● **Work instructions**
From the listing below, copy each line that holds "beside".

☆ ☆ ☆ ☆

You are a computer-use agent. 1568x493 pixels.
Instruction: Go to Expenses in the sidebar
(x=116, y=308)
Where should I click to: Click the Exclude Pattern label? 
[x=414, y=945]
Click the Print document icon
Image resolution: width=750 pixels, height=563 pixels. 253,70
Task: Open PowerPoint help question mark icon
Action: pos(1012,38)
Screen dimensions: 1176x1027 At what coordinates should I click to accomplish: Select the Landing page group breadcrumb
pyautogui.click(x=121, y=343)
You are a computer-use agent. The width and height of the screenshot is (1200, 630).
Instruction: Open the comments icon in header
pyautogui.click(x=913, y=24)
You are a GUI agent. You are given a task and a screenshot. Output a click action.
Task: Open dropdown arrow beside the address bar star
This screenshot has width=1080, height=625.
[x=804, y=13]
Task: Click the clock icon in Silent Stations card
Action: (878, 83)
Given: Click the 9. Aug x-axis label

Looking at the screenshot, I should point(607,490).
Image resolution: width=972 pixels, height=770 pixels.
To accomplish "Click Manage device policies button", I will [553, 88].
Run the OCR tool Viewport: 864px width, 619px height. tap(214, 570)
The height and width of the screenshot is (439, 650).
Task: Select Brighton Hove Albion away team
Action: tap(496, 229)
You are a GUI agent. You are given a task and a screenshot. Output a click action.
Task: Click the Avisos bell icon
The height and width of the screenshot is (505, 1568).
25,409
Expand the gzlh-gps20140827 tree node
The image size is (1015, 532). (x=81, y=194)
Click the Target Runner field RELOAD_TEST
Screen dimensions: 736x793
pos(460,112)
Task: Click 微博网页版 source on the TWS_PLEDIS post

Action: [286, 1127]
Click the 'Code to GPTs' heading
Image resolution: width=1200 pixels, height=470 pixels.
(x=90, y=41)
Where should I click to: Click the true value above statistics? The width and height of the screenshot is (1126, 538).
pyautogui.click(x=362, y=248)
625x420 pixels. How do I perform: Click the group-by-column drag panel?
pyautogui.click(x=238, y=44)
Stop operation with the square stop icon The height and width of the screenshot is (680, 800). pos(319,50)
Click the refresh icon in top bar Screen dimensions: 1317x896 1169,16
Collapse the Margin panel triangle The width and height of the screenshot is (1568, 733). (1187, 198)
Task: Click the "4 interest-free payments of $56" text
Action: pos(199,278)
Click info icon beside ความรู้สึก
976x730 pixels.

☆ ☆ ☆ ☆

● **Task output**
Task: Open dropdown arrow beside the address bar star
Click info icon beside ความรู้สึก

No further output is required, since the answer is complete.